You could be forgiven for thinking that Caerphilly Castle – with its profusion of towers and crenellations reflected in a duck-filled lake – was a film set rather than an ancient monument. Indeed, it often is used as a film set, but it is also one of Britain’s finest examples of a 13th-century fortress with water defenses.
Unusually, Caerphilly was never a royal castle. Most of the construction was completed between 1268 and 1271 by the powerful English baron, in response to the threat of Prince Llywelyn, the last Welsh Prince of Wales. In the 13th century Caerphilly was state-of-the-art, being one of the earliest castles to use lakes, bridges and a series of concentric fortifications for defence; to reach the inner court you had to overcome no fewer than three drawbridges, six portcullises and five sets of double gates.

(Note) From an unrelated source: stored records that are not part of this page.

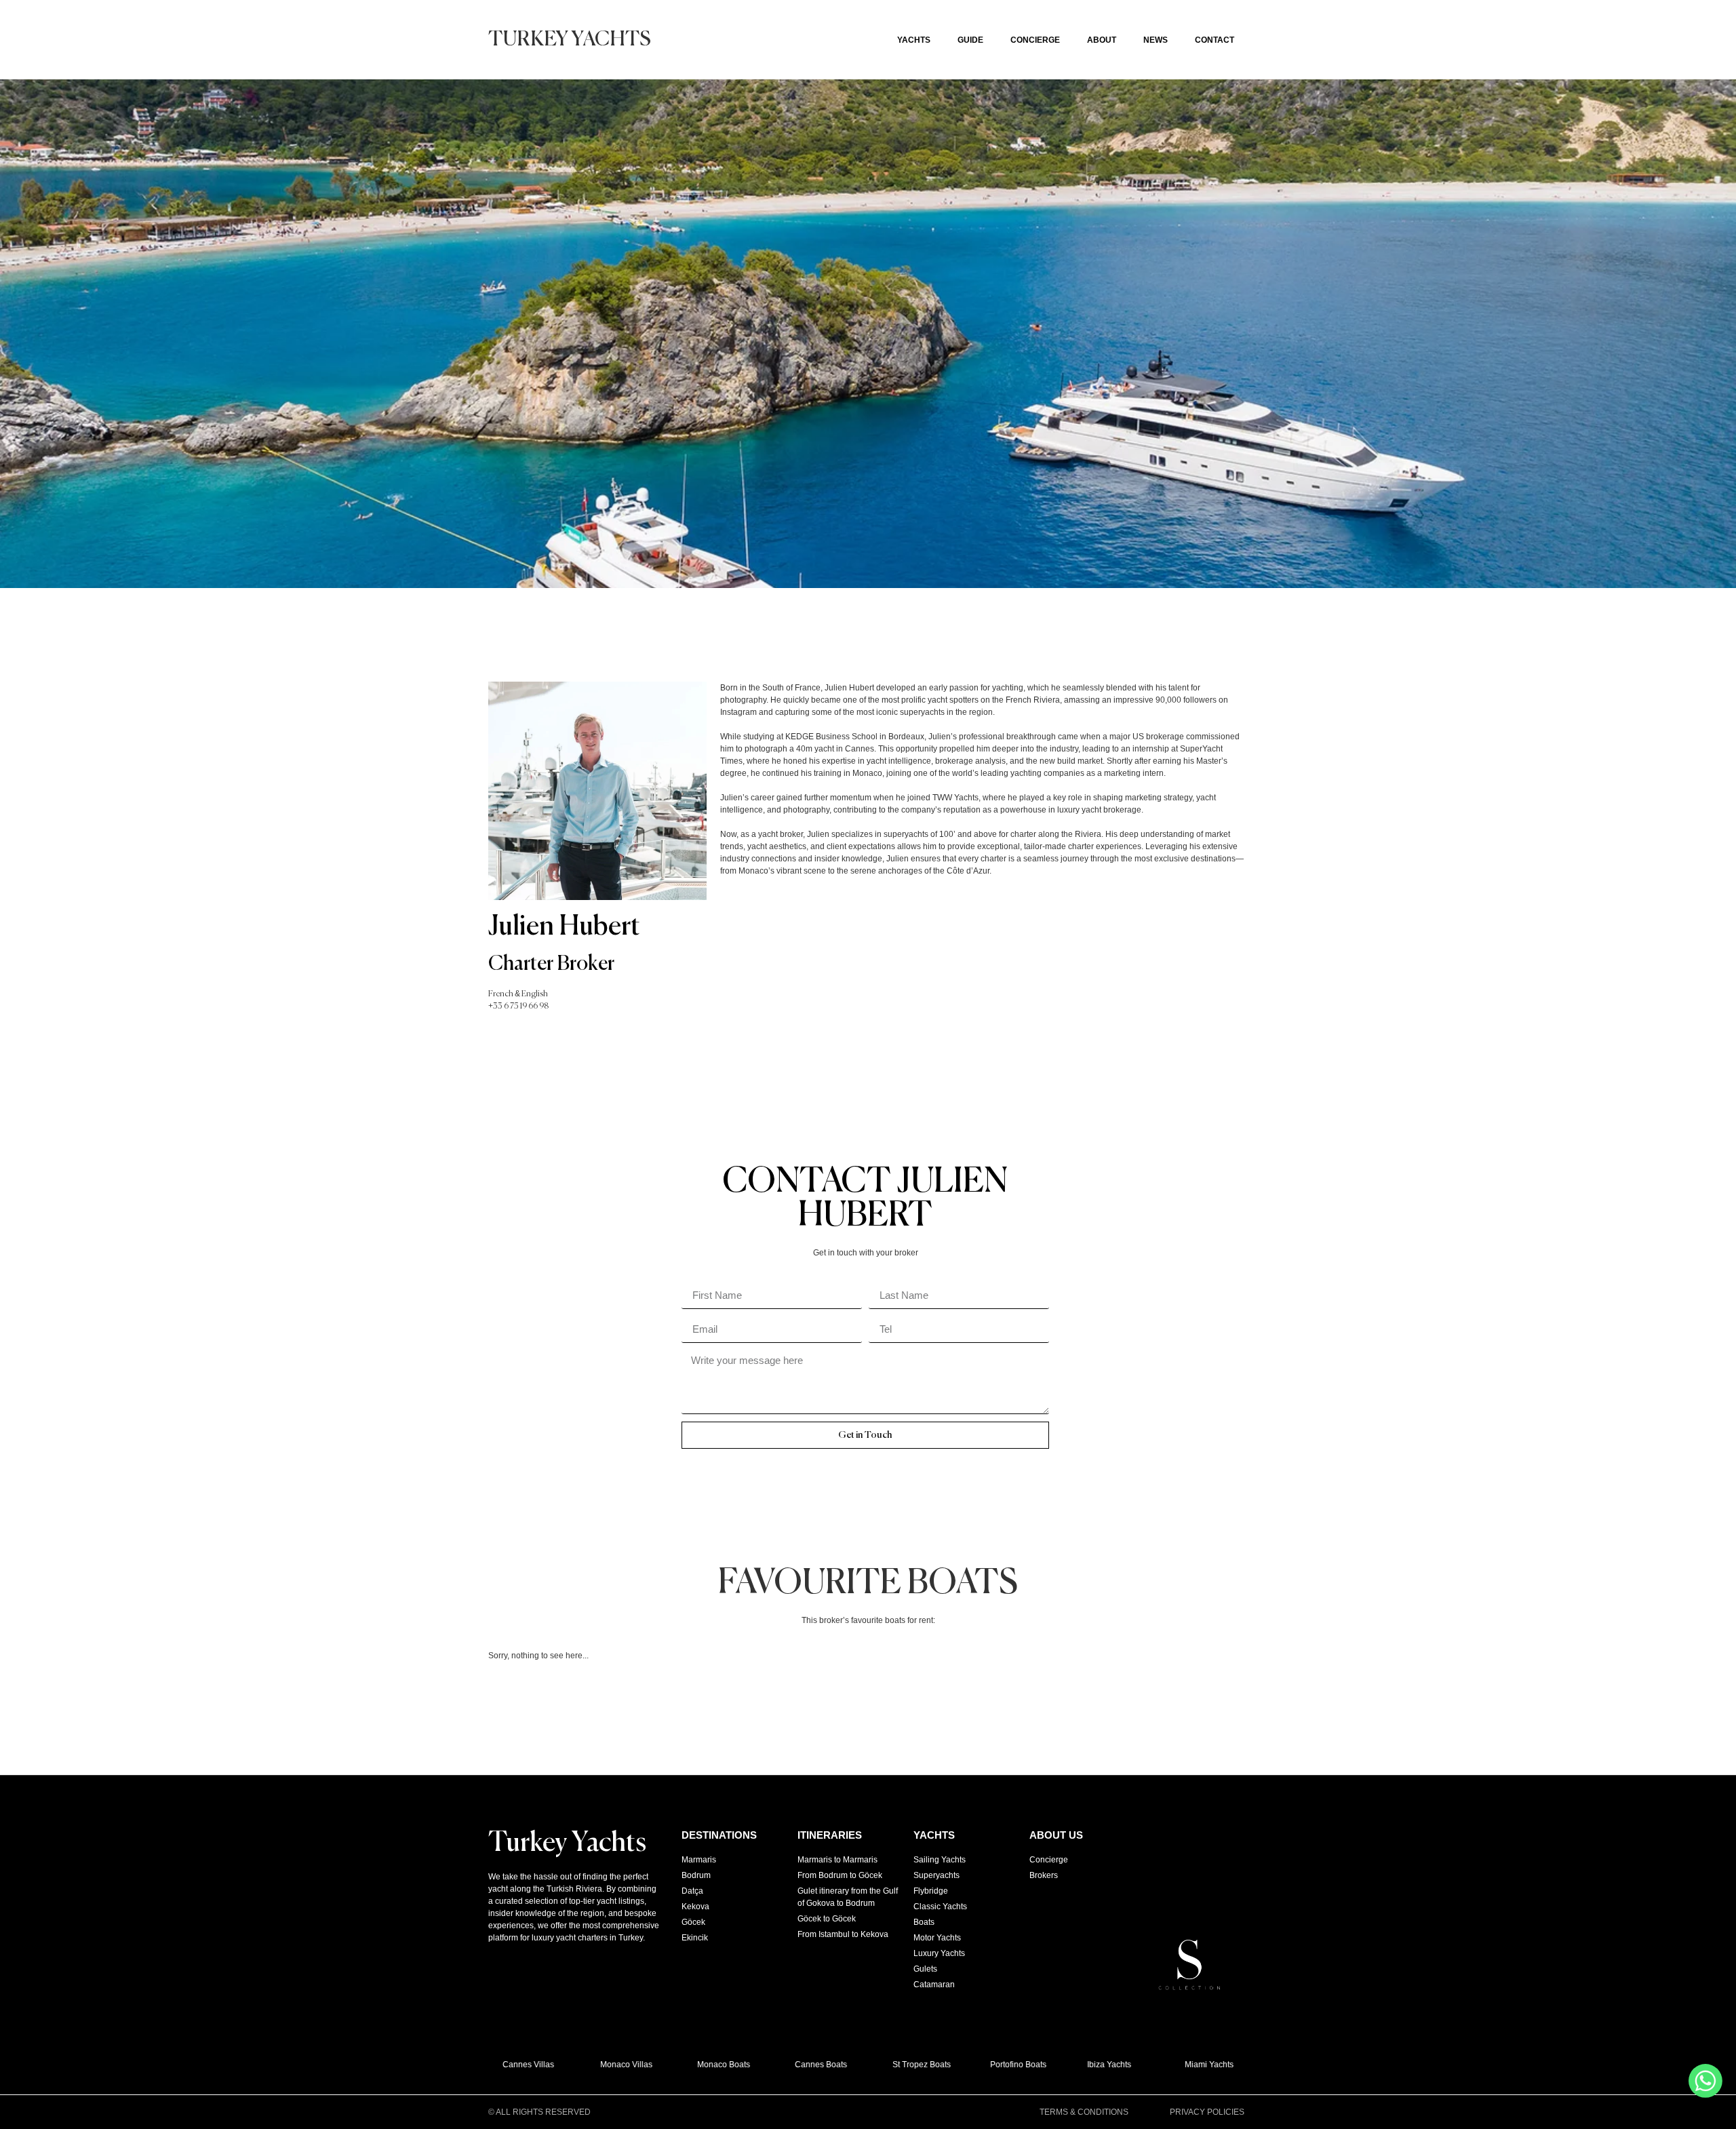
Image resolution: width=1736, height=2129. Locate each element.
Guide (970, 40)
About (1101, 40)
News (1155, 40)
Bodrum (696, 1875)
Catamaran (934, 1984)
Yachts (913, 40)
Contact (1214, 40)
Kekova (695, 1906)
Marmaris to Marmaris (837, 1859)
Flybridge (930, 1891)
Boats (923, 1922)
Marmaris (699, 1859)
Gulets (925, 1969)
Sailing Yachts (939, 1859)
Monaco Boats (699, 2064)
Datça (692, 1891)
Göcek (693, 1922)
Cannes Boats (797, 2064)
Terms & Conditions (1084, 2112)
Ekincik (695, 1937)
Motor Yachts (937, 1937)
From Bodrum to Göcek (839, 1875)
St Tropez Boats (898, 2064)
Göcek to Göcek (826, 1918)
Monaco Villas (602, 2064)
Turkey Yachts (569, 40)
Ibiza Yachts (1085, 2064)
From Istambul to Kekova (842, 1934)
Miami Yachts (1185, 2064)
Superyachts (936, 1875)
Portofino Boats (994, 2064)
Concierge (1035, 40)
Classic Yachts (940, 1906)
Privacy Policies (1207, 2112)
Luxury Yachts (939, 1953)
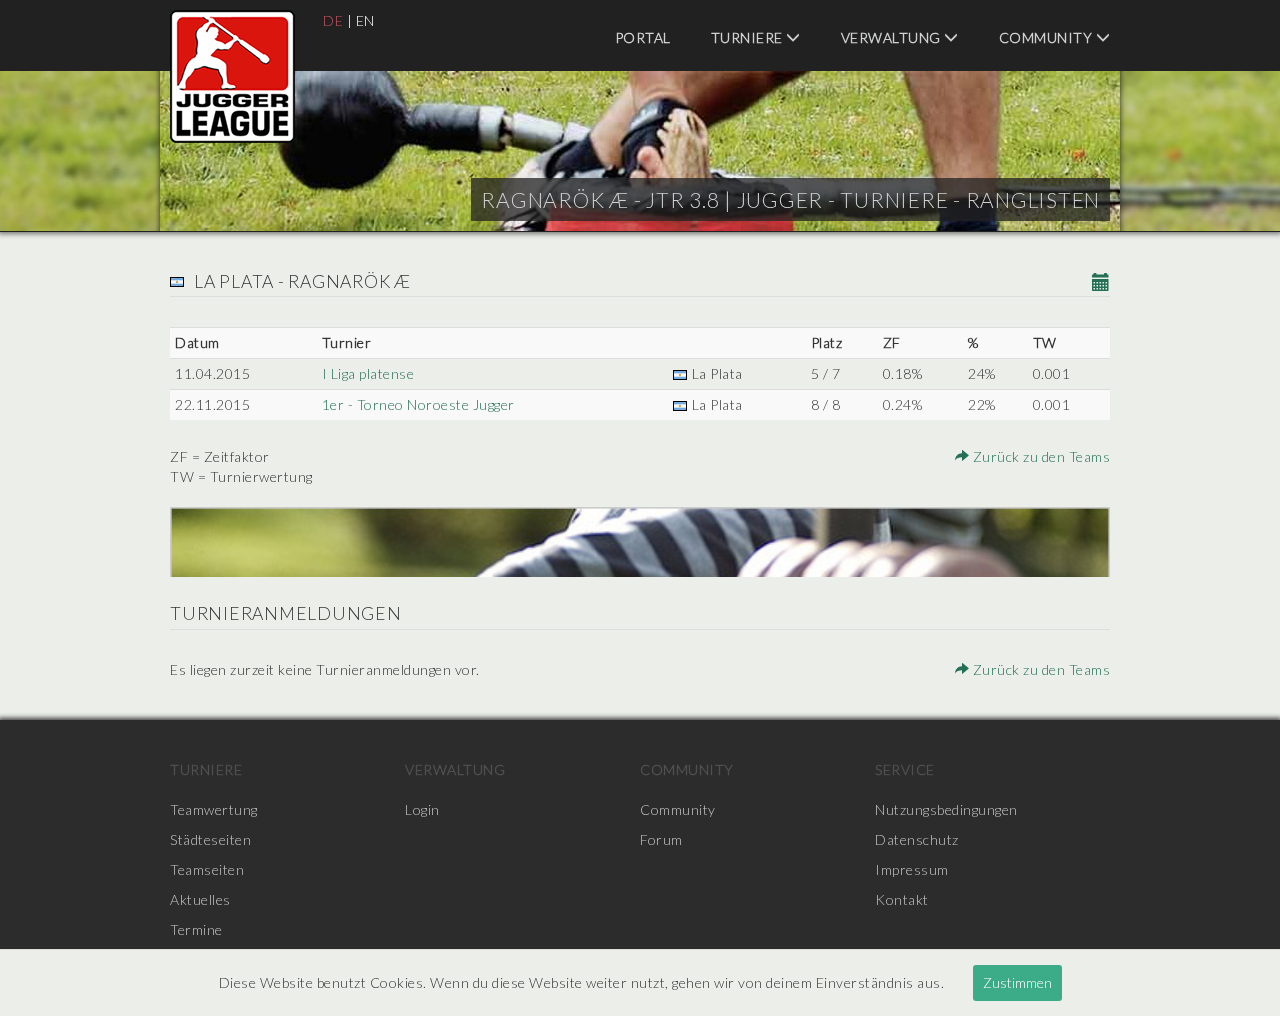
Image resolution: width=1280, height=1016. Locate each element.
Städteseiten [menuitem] (210, 839)
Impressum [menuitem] (912, 869)
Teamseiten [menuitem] (207, 869)
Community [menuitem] (1047, 37)
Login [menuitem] (422, 809)
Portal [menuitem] (643, 37)
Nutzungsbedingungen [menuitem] (946, 809)
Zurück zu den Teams (1039, 456)
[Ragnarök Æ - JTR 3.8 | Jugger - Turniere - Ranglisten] (232, 76)
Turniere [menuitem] (749, 37)
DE (333, 20)
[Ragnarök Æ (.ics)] (1101, 283)
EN (365, 20)
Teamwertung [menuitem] (214, 809)
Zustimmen (1017, 982)
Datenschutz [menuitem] (917, 839)
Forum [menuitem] (661, 839)
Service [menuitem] (905, 769)
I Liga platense (368, 373)
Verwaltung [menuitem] (893, 37)
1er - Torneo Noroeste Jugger (418, 404)
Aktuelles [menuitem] (200, 899)
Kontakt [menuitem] (902, 899)
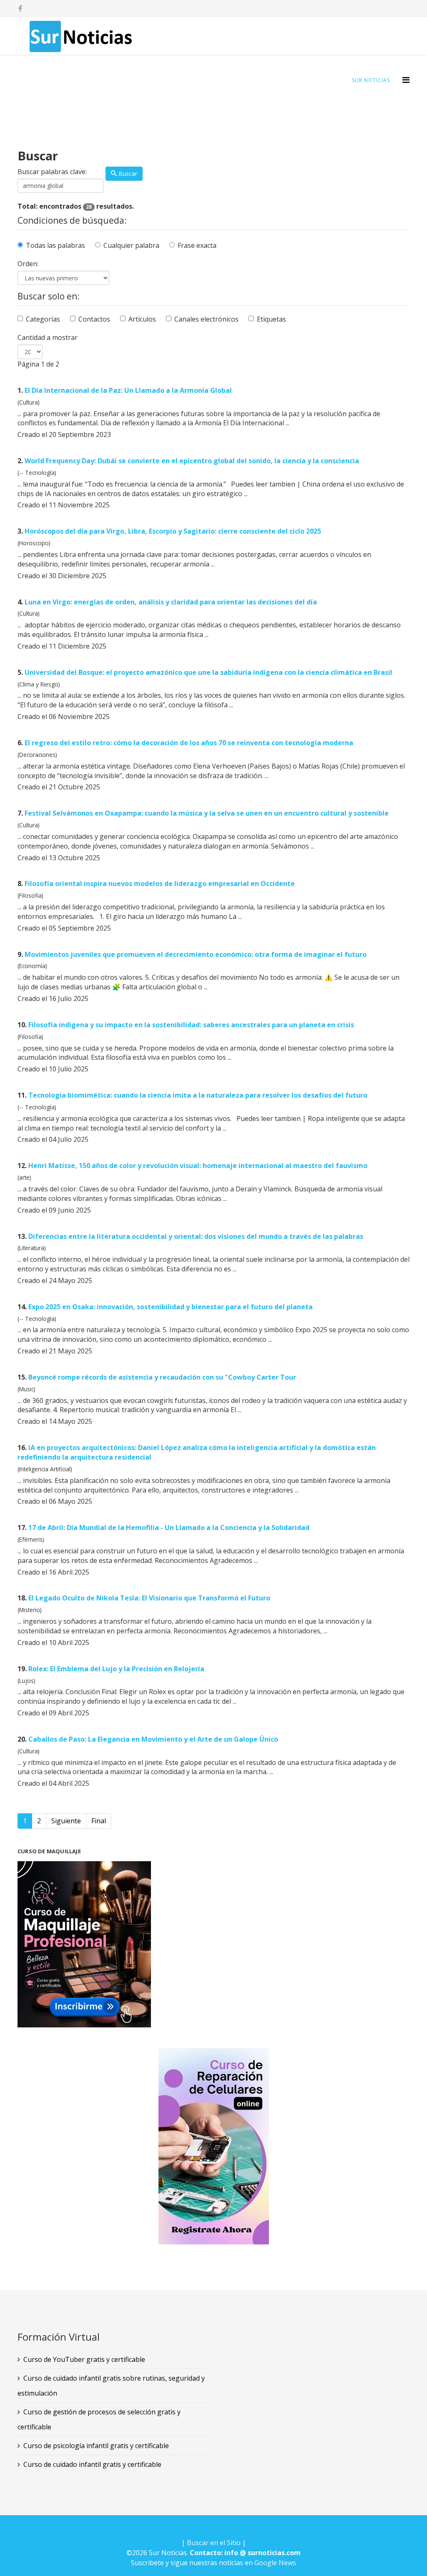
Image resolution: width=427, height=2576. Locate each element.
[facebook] (20, 8)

Edward I’s subsequent campaign against the Welsh princes put an end to Llywelyn’s ambitions and Caerphilly’s short-lived spell on the front line came to an end without ever tasting battle; the famous leaning tower at the southeast corner is a result of subsidence rather than sabotage.
In the early 14th century it was remodelled as a grand residence, but from the mid-14th century onward the castle began to fall into ruin. Much of what you see results from restoration from 1928 to 1939 by the fourth marquess of Bute. Work continued after the state bought the castle in 1950.”